What? You don't believe me? But God told me! But that is the message I feel the Holy Spirit telling me on every page of the Bible! How can you question God's revelation to me??

Hmmm, maybe you see the problem with Protestant subjectivism? Perhaps you see the problem when every man is his own prophet and Pope?

As for faith, I realize that there are many Bible verses that speak of justification by faith. However, there are just as many, if not more verses, that speak of justification by works. Historical Christianity, whose theology is based on the harmony of all Scripture (and not just the elevation of certain verses) has always understood the necessity of both faith_and_works for salvation. Here are just a few of the many Bible verses which speak about the insufficiency of faith alone:

James 2:24: "You see that a person is justified by works and not by faith alone."
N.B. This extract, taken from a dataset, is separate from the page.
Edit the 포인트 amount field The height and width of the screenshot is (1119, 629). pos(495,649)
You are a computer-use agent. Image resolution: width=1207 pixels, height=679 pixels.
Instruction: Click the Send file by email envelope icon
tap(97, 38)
Matthew 7:21 (part of the Sermon on the Mount): "Not everyone who says to me, 'Lord, Lord,' will enter the kingdom of heaven, but only he who does the will of my Father who is in heaven."

Matthew 16:27: "For the Son of Man is going to come in his Father's glory with his angels, and then he will reward each person according to what he has done."

John 5:29: "And will come out--those who have done good, to the resurrection of life, and those who have done evil, to the resurrection of condemnation."

Romans 2:6,7; 13: "For he will repay according to each one's deeds. To those who by patiently doing good seek for glory and honor and immortality, he will give eternal life; for it is not those who hear the law who are just in the sight of God; rather, those who observe the law will be justified."

Revelation 22:12: "Behold, I am coming soon. I bring with me the recompense I will give to each according to his deeds."